▸ **WHAT TO PRODUCE**: Below are the entries; return exactly the line with "Click the Docker whale icon in sidebar" and every later line, without anything else.

▸ **TASK INPUTS**:
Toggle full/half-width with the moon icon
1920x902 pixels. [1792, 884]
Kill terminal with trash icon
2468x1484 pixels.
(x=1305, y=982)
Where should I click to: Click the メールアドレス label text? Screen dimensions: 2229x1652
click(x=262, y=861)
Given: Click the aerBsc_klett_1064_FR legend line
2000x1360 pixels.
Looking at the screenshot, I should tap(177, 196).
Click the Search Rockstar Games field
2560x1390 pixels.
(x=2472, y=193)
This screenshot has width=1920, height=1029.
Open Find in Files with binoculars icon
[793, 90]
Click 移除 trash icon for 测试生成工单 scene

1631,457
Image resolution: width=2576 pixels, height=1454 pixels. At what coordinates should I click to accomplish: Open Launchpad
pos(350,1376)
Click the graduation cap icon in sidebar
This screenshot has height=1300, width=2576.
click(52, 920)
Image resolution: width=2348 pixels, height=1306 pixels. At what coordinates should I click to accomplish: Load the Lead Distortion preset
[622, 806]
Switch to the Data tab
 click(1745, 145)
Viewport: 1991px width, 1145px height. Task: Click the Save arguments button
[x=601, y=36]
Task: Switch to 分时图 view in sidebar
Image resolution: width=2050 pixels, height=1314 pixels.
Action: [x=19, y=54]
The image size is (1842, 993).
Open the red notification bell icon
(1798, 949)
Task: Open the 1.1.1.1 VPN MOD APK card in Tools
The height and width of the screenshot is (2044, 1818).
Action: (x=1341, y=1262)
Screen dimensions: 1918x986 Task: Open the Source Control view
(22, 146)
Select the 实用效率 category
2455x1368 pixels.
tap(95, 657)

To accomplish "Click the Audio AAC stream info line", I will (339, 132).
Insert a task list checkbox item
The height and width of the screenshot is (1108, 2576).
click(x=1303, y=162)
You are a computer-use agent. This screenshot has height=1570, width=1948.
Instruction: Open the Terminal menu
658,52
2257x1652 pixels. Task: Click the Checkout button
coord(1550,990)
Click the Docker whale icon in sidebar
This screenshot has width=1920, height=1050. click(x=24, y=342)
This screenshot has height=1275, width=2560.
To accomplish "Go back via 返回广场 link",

▸ **EXERCISE SOLUTION**:
Click the Docker whale icon in sidebar
This screenshot has width=1920, height=1050. click(x=24, y=342)
This screenshot has height=1275, width=2560.
To accomplish "Go back via 返回广场 link",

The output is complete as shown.